The Western schism* of 1378-1417 (not to be confused with the more serious and more enduring East-West schism between Rome and Constantinople) produced at one point three different claimants to the papal throne. The council of Constance (1414) turned to the new principle of conciliarism to end the schism, by asserting that a general council, not the pope, is the highest ecclesiastical authority. One claimant was deposed, a second resigned, and a third eventually died. Martin V was elected on St Martin's Day, 11 November 1417.
There were other, more immediate causes of the Reformation of the 16th century: the corruption of the Renaissance papacy of the 15th century, the divorce of piety from theology and of theology from its biblical and patristic roots, the negative effects of the Western schism and the rise of the national state – not to mention the powerful personalities of Luther, Calvin and Zwingli. The Reformation itself took different forms, so different that one should perhaps speak more precisely of reformations in the plural. The reformers of the right (Lutherans and Anglicans) retained essential Catholic doctrine but changed certain canonical and structural forms. The reformers of the left (followers of Zwingli and the Anabaptists) repudiated much of Catholic doctrine and sacramental life. The reformers nearer to the centre (Calvinists) modified both Catholic doctrine and practice but retained much of the old.
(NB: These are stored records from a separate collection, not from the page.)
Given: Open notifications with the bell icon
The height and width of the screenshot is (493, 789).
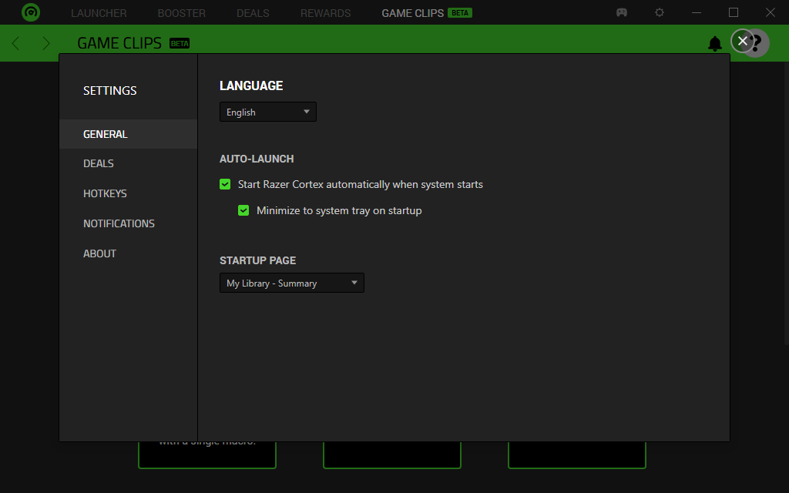Looking at the screenshot, I should [x=715, y=43].
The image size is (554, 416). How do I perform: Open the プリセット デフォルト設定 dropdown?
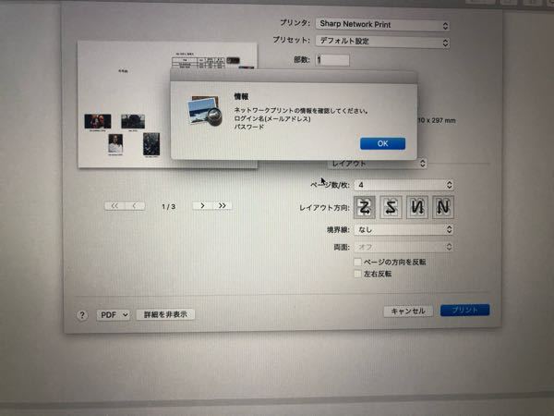point(382,43)
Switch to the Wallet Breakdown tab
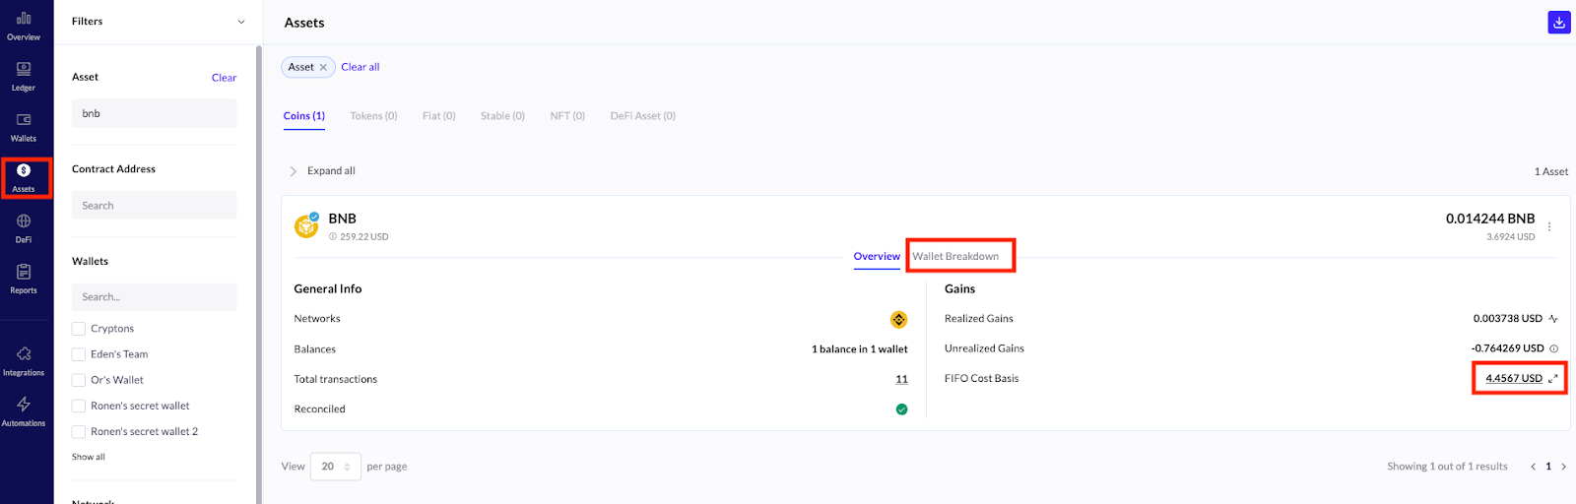The image size is (1576, 504). [x=955, y=256]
The Roman Catholic response, belated but vigorous, was given at the council of Trent* (1545-63), which was itself part of a broader movement known as the Counter-Reformation, conducted principally under the leadership of Pope Paul III (1534-49). The council proved to be the single most important event in the history of the RCC during the four centuries between the Reformation and the Second Vatican Council. By and large, the post-Tridentine RCC emphasized the doctrines, devotions and institutions that were most directly attacked by the Protestants: veneration of the saints,* Marian piety, eucharistic adoration, the authority of the pope and the bishops (see episcopacy ) and the essential role of ordained priests in the sacramental life of the church (see priesthood, sacraments ). Other important elements tended to be downplayed precisely because of their favourable emphasis by the Protestants: the centrality of Christ in theology and spirituality; the communal participatory nature of the eucharist* (“priesthood of all believers”) and the responsibility of the laity* in the life and mission* of the church.